I had the following reg expression which did not work.
if (regmatches(x,regexec(".*?([a-z]+)",x))[[1]][2]=="lamb"){
cat("It is a lamb")
}
Instead, I also got the following error :-
Error in regexec(".*?([a-z]+)", x) : invalid 'text' argument
Anyone with help ?
Thanks in advance.
mf
Direct Answer:
It is a variable type error. See ?predict.lda to learn why: The return object of a predict() when used with an object of class lda is a list. You just want the first element of the list, which is a factor for an object of type integer. Factors in R store some characters for every element in their level component, which can be accessed by levels() (Read ?factor as well.). But what you want is to access the explicit value your factor shows, which can be acheived by as.character(). By the way: The second line does not get checked by the regex. It is just standard console output of a factor, see ?print.factor.
Here's an example, based on thepredict.lda() help page:
tr <- sample(1:50, 25)
train <- rbind(iris3[tr,,1], iris3[tr,,2], iris3[tr,,3])
test <- rbind(iris3[-tr,,1], iris3[-tr,,2], iris3[-tr,,3])
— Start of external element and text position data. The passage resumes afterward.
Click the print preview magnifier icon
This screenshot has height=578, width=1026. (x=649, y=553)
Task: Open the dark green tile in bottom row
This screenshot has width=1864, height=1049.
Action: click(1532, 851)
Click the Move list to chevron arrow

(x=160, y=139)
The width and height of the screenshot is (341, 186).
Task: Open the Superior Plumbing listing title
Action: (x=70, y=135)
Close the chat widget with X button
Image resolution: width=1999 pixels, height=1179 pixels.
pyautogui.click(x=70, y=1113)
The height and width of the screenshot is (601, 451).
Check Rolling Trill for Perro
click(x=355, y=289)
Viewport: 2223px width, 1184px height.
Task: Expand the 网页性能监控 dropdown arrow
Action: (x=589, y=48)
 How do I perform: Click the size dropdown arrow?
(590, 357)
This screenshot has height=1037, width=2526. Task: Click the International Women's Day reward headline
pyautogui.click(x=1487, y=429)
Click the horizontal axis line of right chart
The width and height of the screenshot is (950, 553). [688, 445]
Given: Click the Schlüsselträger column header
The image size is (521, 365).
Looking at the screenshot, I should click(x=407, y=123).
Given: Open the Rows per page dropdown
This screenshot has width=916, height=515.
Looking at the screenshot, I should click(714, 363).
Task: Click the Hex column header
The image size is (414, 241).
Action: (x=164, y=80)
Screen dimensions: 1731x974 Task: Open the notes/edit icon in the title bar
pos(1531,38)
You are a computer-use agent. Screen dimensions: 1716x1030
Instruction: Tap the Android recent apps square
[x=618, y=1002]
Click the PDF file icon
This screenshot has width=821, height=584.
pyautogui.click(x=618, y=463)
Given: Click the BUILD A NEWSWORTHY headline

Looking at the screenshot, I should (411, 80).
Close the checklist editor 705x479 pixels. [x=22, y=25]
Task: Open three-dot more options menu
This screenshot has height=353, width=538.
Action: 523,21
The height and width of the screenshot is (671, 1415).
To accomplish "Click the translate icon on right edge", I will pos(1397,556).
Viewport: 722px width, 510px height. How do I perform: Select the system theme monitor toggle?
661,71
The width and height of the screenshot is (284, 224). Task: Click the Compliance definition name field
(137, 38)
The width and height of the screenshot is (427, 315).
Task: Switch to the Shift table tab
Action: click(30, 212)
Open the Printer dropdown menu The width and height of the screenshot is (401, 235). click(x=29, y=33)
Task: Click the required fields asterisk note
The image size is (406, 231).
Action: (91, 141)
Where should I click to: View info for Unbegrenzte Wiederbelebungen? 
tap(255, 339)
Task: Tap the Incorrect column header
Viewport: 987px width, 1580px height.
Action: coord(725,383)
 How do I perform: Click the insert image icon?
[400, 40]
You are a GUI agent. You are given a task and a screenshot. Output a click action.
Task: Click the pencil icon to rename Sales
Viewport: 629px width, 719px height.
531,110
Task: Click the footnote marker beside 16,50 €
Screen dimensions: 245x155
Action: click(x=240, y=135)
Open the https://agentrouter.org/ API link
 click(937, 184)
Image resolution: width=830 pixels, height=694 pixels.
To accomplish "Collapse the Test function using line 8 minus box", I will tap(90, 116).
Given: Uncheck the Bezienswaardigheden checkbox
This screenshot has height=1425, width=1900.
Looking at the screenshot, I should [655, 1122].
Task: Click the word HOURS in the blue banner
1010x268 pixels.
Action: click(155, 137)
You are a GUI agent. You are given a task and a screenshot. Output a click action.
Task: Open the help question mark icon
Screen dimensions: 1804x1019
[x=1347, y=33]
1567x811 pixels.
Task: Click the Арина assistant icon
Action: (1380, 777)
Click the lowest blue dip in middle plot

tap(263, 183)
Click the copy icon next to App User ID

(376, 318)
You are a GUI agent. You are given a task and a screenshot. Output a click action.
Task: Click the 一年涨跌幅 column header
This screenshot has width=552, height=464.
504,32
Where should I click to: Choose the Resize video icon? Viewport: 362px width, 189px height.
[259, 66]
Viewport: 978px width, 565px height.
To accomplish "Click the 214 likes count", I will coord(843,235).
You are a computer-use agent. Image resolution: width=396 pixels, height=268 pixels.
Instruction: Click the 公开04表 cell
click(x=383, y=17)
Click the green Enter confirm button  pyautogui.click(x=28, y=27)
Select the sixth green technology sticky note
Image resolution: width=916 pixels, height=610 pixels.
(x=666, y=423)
cl <- factor(c(rep("s",25), rep("c",25), rep("v",25)))
z <- lda(train, cl)
x_lda <- predict(z, test)
# x_lda is a list
typeof(x_lda)
# The first element of the list, called "class", is a factor of type integer.
typeof(x_lda$class)
# Now we create a character vector from the factor:
as.character(x_lda$class)
With an explicit character object, your code works for me:
x <- "lamb"
regmatches(x,regexec(".*?([a-z]+)",x))[[1]][2]=="lamb"
[1] TRUE
So you need to coerce your object to character, and then use it as the "text" argument for the regexec function.
Actual Answer:
There are better ways to do this.
You nest and chain a lot of functions in one line. This is barely readable and makes debugging hard.
If you know that the output will always consist of certain elements (especially, since you know the input of your lda prediction and therefore know the different factor levels beforehand), you can simply check them by == and maybe any() (continuing with the example from before):
levels(cl)
[1] "c" "s" "v"
any(as.character(x_lda$class)=="c")
[1] TRUE
See the help file for ?any, if you don't know what it does.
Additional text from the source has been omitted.